--- PROVIDED ENTRIES Enclosed Below ---
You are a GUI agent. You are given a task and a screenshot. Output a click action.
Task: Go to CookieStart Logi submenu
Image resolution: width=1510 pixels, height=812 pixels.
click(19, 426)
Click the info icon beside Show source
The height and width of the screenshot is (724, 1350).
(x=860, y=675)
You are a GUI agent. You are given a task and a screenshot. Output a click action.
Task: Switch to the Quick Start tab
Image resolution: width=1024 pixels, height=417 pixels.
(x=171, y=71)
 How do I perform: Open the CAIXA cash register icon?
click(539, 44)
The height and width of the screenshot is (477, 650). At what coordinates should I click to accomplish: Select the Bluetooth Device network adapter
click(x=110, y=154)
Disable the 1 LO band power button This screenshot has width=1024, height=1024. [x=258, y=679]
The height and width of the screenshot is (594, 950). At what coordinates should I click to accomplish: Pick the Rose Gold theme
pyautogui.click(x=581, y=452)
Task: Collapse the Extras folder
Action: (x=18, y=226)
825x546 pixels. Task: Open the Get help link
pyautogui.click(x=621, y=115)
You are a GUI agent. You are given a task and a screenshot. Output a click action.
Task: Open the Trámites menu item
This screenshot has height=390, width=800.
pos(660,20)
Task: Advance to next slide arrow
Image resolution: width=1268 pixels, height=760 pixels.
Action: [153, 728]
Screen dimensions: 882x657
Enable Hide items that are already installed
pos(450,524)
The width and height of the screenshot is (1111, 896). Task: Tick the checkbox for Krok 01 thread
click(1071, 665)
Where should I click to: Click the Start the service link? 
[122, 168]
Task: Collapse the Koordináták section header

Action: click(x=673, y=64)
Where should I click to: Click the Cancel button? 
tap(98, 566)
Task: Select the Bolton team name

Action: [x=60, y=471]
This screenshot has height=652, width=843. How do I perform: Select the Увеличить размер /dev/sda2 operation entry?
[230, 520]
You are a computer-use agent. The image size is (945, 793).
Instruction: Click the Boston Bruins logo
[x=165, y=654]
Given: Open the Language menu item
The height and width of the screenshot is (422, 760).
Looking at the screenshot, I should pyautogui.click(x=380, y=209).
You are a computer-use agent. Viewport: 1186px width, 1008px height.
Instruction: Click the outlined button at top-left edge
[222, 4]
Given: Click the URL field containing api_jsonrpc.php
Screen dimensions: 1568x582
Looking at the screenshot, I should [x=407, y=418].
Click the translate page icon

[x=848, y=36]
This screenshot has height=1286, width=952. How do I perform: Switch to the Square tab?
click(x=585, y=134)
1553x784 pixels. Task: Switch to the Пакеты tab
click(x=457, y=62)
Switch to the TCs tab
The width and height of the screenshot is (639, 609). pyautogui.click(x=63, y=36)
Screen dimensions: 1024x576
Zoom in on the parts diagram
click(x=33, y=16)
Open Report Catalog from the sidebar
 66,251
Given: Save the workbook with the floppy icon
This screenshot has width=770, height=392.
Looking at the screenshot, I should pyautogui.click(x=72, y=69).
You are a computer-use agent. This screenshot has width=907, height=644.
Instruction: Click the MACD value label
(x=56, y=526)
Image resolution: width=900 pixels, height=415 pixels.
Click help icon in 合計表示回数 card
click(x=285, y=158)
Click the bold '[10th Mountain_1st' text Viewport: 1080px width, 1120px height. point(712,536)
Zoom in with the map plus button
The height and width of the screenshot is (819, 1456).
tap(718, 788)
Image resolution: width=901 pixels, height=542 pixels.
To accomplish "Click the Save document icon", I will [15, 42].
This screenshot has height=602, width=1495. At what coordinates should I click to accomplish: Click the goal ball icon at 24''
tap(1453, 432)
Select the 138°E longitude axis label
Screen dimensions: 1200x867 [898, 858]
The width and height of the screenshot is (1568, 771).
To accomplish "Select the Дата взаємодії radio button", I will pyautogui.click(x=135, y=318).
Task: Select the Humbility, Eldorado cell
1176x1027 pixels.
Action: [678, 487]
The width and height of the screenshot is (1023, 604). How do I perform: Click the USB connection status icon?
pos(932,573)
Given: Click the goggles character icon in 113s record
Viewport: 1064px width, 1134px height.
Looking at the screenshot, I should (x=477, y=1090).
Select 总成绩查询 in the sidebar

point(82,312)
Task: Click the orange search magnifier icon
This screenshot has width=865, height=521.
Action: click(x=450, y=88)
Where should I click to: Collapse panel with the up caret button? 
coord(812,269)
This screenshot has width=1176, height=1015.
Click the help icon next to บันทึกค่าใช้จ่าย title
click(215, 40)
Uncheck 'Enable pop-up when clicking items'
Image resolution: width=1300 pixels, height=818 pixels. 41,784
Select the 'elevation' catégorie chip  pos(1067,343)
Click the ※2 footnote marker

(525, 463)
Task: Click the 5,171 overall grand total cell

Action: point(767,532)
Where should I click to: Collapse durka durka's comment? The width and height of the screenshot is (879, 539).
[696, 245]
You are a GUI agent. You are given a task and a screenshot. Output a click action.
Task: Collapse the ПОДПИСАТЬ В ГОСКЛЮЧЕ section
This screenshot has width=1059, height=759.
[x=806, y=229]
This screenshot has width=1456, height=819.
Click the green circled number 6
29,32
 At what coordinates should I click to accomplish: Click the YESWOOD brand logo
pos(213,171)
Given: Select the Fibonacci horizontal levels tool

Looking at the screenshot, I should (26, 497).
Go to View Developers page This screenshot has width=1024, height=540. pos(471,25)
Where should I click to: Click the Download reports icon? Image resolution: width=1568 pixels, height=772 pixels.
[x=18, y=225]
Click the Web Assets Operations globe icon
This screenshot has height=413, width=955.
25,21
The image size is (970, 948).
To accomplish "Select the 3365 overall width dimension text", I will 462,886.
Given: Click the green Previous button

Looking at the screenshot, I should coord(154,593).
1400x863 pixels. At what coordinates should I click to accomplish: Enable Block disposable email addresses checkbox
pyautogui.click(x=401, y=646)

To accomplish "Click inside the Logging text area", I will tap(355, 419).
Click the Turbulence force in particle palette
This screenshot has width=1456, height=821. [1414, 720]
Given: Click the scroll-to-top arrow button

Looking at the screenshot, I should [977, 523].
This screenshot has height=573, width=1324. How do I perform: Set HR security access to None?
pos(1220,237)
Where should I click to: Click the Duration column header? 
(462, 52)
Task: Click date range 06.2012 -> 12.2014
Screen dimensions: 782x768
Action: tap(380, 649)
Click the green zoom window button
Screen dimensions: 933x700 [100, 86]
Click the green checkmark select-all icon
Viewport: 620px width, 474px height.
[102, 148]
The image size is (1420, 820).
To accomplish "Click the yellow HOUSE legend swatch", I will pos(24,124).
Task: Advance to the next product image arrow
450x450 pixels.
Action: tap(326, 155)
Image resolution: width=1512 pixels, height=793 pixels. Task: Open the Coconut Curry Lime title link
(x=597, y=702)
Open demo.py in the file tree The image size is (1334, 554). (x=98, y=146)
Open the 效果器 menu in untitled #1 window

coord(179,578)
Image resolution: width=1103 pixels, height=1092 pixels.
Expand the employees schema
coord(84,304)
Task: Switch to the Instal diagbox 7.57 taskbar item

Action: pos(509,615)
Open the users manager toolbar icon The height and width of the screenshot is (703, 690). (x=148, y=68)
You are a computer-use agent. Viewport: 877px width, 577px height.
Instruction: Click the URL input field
--- End of Enclosed PROVIDED ENTRIES ---
EXERCISE REQUIREMENTS:
Could you give the data again, word for word?

WRITTEN ANSWER:
You are a GUI agent. You are given a task and a screenshot. Output a click action.
Task: Go to CookieStart Logi submenu
Image resolution: width=1510 pixels, height=812 pixels.
click(19, 426)
Click the info icon beside Show source
The height and width of the screenshot is (724, 1350).
(x=860, y=675)
You are a GUI agent. You are given a task and a screenshot. Output a click action.
Task: Switch to the Quick Start tab
Image resolution: width=1024 pixels, height=417 pixels.
(x=171, y=71)
 How do I perform: Open the CAIXA cash register icon?
click(539, 44)
The height and width of the screenshot is (477, 650). At what coordinates should I click to accomplish: Select the Bluetooth Device network adapter
click(x=110, y=154)
Disable the 1 LO band power button This screenshot has width=1024, height=1024. [x=258, y=679]
The height and width of the screenshot is (594, 950). At what coordinates should I click to accomplish: Pick the Rose Gold theme
pyautogui.click(x=581, y=452)
Task: Collapse the Extras folder
Action: (x=18, y=226)
825x546 pixels. Task: Open the Get help link
pyautogui.click(x=621, y=115)
You are a GUI agent. You are given a task and a screenshot. Output a click action.
Task: Open the Trámites menu item
This screenshot has height=390, width=800.
pos(660,20)
Task: Advance to next slide arrow
Image resolution: width=1268 pixels, height=760 pixels.
Action: [153, 728]
Screen dimensions: 882x657
Enable Hide items that are already installed
pos(450,524)
The width and height of the screenshot is (1111, 896). Task: Tick the checkbox for Krok 01 thread
click(1071, 665)
Where should I click to: Click the Start the service link? 
[122, 168]
Task: Collapse the Koordináták section header

Action: click(x=673, y=64)
Where should I click to: Click the Cancel button? 
tap(98, 566)
Task: Select the Bolton team name

Action: [x=60, y=471]
This screenshot has height=652, width=843. How do I perform: Select the Увеличить размер /dev/sda2 operation entry?
[230, 520]
You are a computer-use agent. The image size is (945, 793).
Instruction: Click the Boston Bruins logo
[x=165, y=654]
Given: Open the Language menu item
The height and width of the screenshot is (422, 760).
Looking at the screenshot, I should pyautogui.click(x=380, y=209).
You are a computer-use agent. Viewport: 1186px width, 1008px height.
Instruction: Click the outlined button at top-left edge
[222, 4]
Given: Click the URL field containing api_jsonrpc.php
Screen dimensions: 1568x582
Looking at the screenshot, I should [x=407, y=418].
Click the translate page icon

[x=848, y=36]
This screenshot has height=1286, width=952. How do I perform: Switch to the Square tab?
click(x=585, y=134)
1553x784 pixels. Task: Switch to the Пакеты tab
click(x=457, y=62)
Switch to the TCs tab
The width and height of the screenshot is (639, 609). pyautogui.click(x=63, y=36)
Screen dimensions: 1024x576
Zoom in on the parts diagram
click(x=33, y=16)
Open Report Catalog from the sidebar
 66,251
Given: Save the workbook with the floppy icon
This screenshot has width=770, height=392.
Looking at the screenshot, I should pyautogui.click(x=72, y=69).
You are a computer-use agent. This screenshot has width=907, height=644.
Instruction: Click the MACD value label
(x=56, y=526)
Image resolution: width=900 pixels, height=415 pixels.
Click help icon in 合計表示回数 card
click(x=285, y=158)
Click the bold '[10th Mountain_1st' text Viewport: 1080px width, 1120px height. point(712,536)
Zoom in with the map plus button
The height and width of the screenshot is (819, 1456).
tap(718, 788)
Image resolution: width=901 pixels, height=542 pixels.
To accomplish "Click the Save document icon", I will [15, 42].
This screenshot has height=602, width=1495. At what coordinates should I click to accomplish: Click the goal ball icon at 24''
tap(1453, 432)
Select the 138°E longitude axis label
Screen dimensions: 1200x867 [898, 858]
The width and height of the screenshot is (1568, 771).
To accomplish "Select the Дата взаємодії radio button", I will pyautogui.click(x=135, y=318).
Task: Select the Humbility, Eldorado cell
1176x1027 pixels.
Action: [678, 487]
The width and height of the screenshot is (1023, 604). How do I perform: Click the USB connection status icon?
pos(932,573)
Given: Click the goggles character icon in 113s record
Viewport: 1064px width, 1134px height.
Looking at the screenshot, I should (x=477, y=1090).
Select 总成绩查询 in the sidebar

point(82,312)
Task: Click the orange search magnifier icon
This screenshot has width=865, height=521.
Action: click(x=450, y=88)
Where should I click to: Collapse panel with the up caret button? 
coord(812,269)
This screenshot has width=1176, height=1015.
Click the help icon next to บันทึกค่าใช้จ่าย title
click(215, 40)
Uncheck 'Enable pop-up when clicking items'
Image resolution: width=1300 pixels, height=818 pixels. 41,784
Select the 'elevation' catégorie chip  pos(1067,343)
Click the ※2 footnote marker

(525, 463)
Task: Click the 5,171 overall grand total cell

Action: point(767,532)
Where should I click to: Collapse durka durka's comment? The width and height of the screenshot is (879, 539).
[696, 245]
You are a GUI agent. You are given a task and a screenshot. Output a click action.
Task: Collapse the ПОДПИСАТЬ В ГОСКЛЮЧЕ section
This screenshot has width=1059, height=759.
[x=806, y=229]
This screenshot has width=1456, height=819.
Click the green circled number 6
29,32
 At what coordinates should I click to accomplish: Click the YESWOOD brand logo
pos(213,171)
Given: Select the Fibonacci horizontal levels tool

Looking at the screenshot, I should (26, 497).
Go to View Developers page This screenshot has width=1024, height=540. pos(471,25)
Where should I click to: Click the Download reports icon? Image resolution: width=1568 pixels, height=772 pixels.
[x=18, y=225]
Click the Web Assets Operations globe icon
This screenshot has height=413, width=955.
25,21
The image size is (970, 948).
To accomplish "Select the 3365 overall width dimension text", I will 462,886.
Given: Click the green Previous button

Looking at the screenshot, I should coord(154,593).
1400x863 pixels. At what coordinates should I click to accomplish: Enable Block disposable email addresses checkbox
pyautogui.click(x=401, y=646)

To accomplish "Click inside the Logging text area", I will tap(355, 419).
Click the Turbulence force in particle palette
This screenshot has width=1456, height=821. [1414, 720]
Given: Click the scroll-to-top arrow button

Looking at the screenshot, I should [977, 523].
This screenshot has height=573, width=1324. How do I perform: Set HR security access to None?
pos(1220,237)
Where should I click to: Click the Duration column header? 
(462, 52)
Task: Click date range 06.2012 -> 12.2014
Screen dimensions: 782x768
Action: tap(380, 649)
Click the green zoom window button
Screen dimensions: 933x700 [100, 86]
Click the green checkmark select-all icon
Viewport: 620px width, 474px height.
[102, 148]
The image size is (1420, 820).
To accomplish "Click the yellow HOUSE legend swatch", I will pos(24,124).
Task: Advance to the next product image arrow
450x450 pixels.
Action: tap(326, 155)
Image resolution: width=1512 pixels, height=793 pixels. Task: Open the Coconut Curry Lime title link
(x=597, y=702)
Open demo.py in the file tree The image size is (1334, 554). (x=98, y=146)
Open the 效果器 menu in untitled #1 window

coord(179,578)
Image resolution: width=1103 pixels, height=1092 pixels.
Expand the employees schema
coord(84,304)
Task: Switch to the Instal diagbox 7.57 taskbar item

Action: pos(509,615)
Open the users manager toolbar icon The height and width of the screenshot is (703, 690). (x=148, y=68)
You are a computer-use agent. Viewport: 877px width, 577px height.
Instruction: Click the URL input field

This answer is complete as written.